■ Task statement
The data must be given again in full, with no line altered.

Stored items:
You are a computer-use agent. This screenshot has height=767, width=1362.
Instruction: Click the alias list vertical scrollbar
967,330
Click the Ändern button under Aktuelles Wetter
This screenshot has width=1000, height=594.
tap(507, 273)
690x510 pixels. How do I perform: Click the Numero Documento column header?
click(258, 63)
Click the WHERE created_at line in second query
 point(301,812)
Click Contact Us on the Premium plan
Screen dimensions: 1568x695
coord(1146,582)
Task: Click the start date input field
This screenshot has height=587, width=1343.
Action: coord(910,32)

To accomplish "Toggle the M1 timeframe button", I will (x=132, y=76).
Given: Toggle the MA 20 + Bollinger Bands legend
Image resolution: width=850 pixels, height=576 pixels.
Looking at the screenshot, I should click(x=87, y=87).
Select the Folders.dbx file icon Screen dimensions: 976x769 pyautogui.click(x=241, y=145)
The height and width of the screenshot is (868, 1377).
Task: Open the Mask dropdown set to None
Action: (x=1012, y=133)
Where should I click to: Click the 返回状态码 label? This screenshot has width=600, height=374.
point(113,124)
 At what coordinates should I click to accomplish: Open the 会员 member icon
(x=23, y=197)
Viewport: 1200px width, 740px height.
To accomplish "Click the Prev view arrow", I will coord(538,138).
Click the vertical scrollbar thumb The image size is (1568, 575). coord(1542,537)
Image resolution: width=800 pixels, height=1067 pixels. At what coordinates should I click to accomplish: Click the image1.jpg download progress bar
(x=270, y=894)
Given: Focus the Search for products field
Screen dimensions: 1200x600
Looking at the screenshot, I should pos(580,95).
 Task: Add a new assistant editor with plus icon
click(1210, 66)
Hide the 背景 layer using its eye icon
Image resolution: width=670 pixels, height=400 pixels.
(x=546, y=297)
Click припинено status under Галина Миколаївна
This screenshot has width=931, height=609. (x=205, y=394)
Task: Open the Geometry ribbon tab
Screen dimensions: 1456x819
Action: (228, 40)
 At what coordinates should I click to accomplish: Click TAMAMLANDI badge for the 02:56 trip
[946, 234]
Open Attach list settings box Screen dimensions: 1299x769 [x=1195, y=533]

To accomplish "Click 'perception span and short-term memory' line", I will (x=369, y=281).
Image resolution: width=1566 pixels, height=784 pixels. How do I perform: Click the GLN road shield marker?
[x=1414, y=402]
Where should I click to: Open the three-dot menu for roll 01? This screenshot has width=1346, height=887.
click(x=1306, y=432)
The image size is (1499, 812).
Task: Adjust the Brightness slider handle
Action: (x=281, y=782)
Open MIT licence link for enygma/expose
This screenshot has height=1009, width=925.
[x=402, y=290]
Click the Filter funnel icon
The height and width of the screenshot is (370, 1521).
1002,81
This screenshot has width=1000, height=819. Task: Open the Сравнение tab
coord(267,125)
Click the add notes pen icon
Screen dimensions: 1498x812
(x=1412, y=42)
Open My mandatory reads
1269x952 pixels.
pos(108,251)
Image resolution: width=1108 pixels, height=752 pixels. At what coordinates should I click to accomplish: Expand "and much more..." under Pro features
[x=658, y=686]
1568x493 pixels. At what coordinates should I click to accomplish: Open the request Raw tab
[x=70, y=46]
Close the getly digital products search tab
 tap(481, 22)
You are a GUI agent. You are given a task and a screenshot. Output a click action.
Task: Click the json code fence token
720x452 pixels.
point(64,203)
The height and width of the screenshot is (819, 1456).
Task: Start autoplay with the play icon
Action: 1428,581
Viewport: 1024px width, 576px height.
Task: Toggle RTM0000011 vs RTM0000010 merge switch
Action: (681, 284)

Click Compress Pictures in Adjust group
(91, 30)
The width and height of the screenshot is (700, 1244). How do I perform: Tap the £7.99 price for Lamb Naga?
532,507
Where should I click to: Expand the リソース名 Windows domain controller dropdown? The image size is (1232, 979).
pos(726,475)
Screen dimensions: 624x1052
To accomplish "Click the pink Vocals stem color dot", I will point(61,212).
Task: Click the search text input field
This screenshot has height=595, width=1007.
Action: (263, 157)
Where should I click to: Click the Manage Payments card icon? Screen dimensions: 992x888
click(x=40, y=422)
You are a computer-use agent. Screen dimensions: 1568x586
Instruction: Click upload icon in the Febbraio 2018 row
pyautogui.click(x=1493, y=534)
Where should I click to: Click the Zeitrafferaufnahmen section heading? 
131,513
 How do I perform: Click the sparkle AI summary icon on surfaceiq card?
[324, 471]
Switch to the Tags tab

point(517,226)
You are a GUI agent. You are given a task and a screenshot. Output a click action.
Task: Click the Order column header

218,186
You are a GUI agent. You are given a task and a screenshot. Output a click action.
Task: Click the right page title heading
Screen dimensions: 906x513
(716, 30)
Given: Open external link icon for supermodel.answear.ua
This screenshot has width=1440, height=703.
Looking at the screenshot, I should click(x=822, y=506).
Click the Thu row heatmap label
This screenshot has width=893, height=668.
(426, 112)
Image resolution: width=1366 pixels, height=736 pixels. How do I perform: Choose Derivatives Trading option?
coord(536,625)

■ Response area
You are a computer-use agent. This screenshot has height=767, width=1362.
Instruction: Click the alias list vertical scrollbar
967,330
Click the Ändern button under Aktuelles Wetter
This screenshot has width=1000, height=594.
tap(507, 273)
690x510 pixels. How do I perform: Click the Numero Documento column header?
click(258, 63)
Click the WHERE created_at line in second query
 point(301,812)
Click Contact Us on the Premium plan
Screen dimensions: 1568x695
coord(1146,582)
Task: Click the start date input field
This screenshot has height=587, width=1343.
Action: coord(910,32)

To accomplish "Toggle the M1 timeframe button", I will (x=132, y=76).
Given: Toggle the MA 20 + Bollinger Bands legend
Image resolution: width=850 pixels, height=576 pixels.
Looking at the screenshot, I should click(x=87, y=87).
Select the Folders.dbx file icon Screen dimensions: 976x769 pyautogui.click(x=241, y=145)
The height and width of the screenshot is (868, 1377).
Task: Open the Mask dropdown set to None
Action: (x=1012, y=133)
Where should I click to: Click the 返回状态码 label? This screenshot has width=600, height=374.
point(113,124)
 At what coordinates should I click to accomplish: Open the 会员 member icon
(x=23, y=197)
Viewport: 1200px width, 740px height.
To accomplish "Click the Prev view arrow", I will coord(538,138).
Click the vertical scrollbar thumb The image size is (1568, 575). coord(1542,537)
Image resolution: width=800 pixels, height=1067 pixels. At what coordinates should I click to accomplish: Click the image1.jpg download progress bar
(x=270, y=894)
Given: Focus the Search for products field
Screen dimensions: 1200x600
Looking at the screenshot, I should pos(580,95).
 Task: Add a new assistant editor with plus icon
click(1210, 66)
Hide the 背景 layer using its eye icon
Image resolution: width=670 pixels, height=400 pixels.
(x=546, y=297)
Click припинено status under Галина Миколаївна
This screenshot has width=931, height=609. (x=205, y=394)
Task: Open the Geometry ribbon tab
Screen dimensions: 1456x819
Action: (228, 40)
 At what coordinates should I click to accomplish: Click TAMAMLANDI badge for the 02:56 trip
[946, 234]
Open Attach list settings box Screen dimensions: 1299x769 [x=1195, y=533]

To accomplish "Click 'perception span and short-term memory' line", I will (x=369, y=281).
Image resolution: width=1566 pixels, height=784 pixels. How do I perform: Click the GLN road shield marker?
[x=1414, y=402]
Where should I click to: Open the three-dot menu for roll 01? This screenshot has width=1346, height=887.
click(x=1306, y=432)
The image size is (1499, 812).
Task: Adjust the Brightness slider handle
Action: (x=281, y=782)
Open MIT licence link for enygma/expose
This screenshot has height=1009, width=925.
[x=402, y=290]
Click the Filter funnel icon
The height and width of the screenshot is (370, 1521).
1002,81
This screenshot has width=1000, height=819. Task: Open the Сравнение tab
coord(267,125)
Click the add notes pen icon
Screen dimensions: 1498x812
(x=1412, y=42)
Open My mandatory reads
1269x952 pixels.
pos(108,251)
Image resolution: width=1108 pixels, height=752 pixels. At what coordinates should I click to accomplish: Expand "and much more..." under Pro features
[x=658, y=686]
1568x493 pixels. At what coordinates should I click to accomplish: Open the request Raw tab
[x=70, y=46]
Close the getly digital products search tab
 tap(481, 22)
You are a GUI agent. You are given a task and a screenshot. Output a click action.
Task: Click the json code fence token
720x452 pixels.
point(64,203)
The height and width of the screenshot is (819, 1456).
Task: Start autoplay with the play icon
Action: 1428,581
Viewport: 1024px width, 576px height.
Task: Toggle RTM0000011 vs RTM0000010 merge switch
Action: (681, 284)

Click Compress Pictures in Adjust group
(91, 30)
The width and height of the screenshot is (700, 1244). How do I perform: Tap the £7.99 price for Lamb Naga?
532,507
Where should I click to: Expand the リソース名 Windows domain controller dropdown? The image size is (1232, 979).
pos(726,475)
Screen dimensions: 624x1052
To accomplish "Click the pink Vocals stem color dot", I will point(61,212).
Task: Click the search text input field
This screenshot has height=595, width=1007.
Action: (263, 157)
Where should I click to: Click the Manage Payments card icon? Screen dimensions: 992x888
click(x=40, y=422)
You are a computer-use agent. Screen dimensions: 1568x586
Instruction: Click upload icon in the Febbraio 2018 row
pyautogui.click(x=1493, y=534)
Where should I click to: Click the Zeitrafferaufnahmen section heading? 
131,513
 How do I perform: Click the sparkle AI summary icon on surfaceiq card?
[324, 471]
Switch to the Tags tab

point(517,226)
You are a GUI agent. You are given a task and a screenshot. Output a click action.
Task: Click the Order column header

218,186
You are a GUI agent. You are given a task and a screenshot. Output a click action.
Task: Click the right page title heading
Screen dimensions: 906x513
(716, 30)
Given: Open external link icon for supermodel.answear.ua
This screenshot has width=1440, height=703.
Looking at the screenshot, I should click(x=822, y=506).
Click the Thu row heatmap label
This screenshot has width=893, height=668.
(426, 112)
Image resolution: width=1366 pixels, height=736 pixels. How do I perform: Choose Derivatives Trading option?
coord(536,625)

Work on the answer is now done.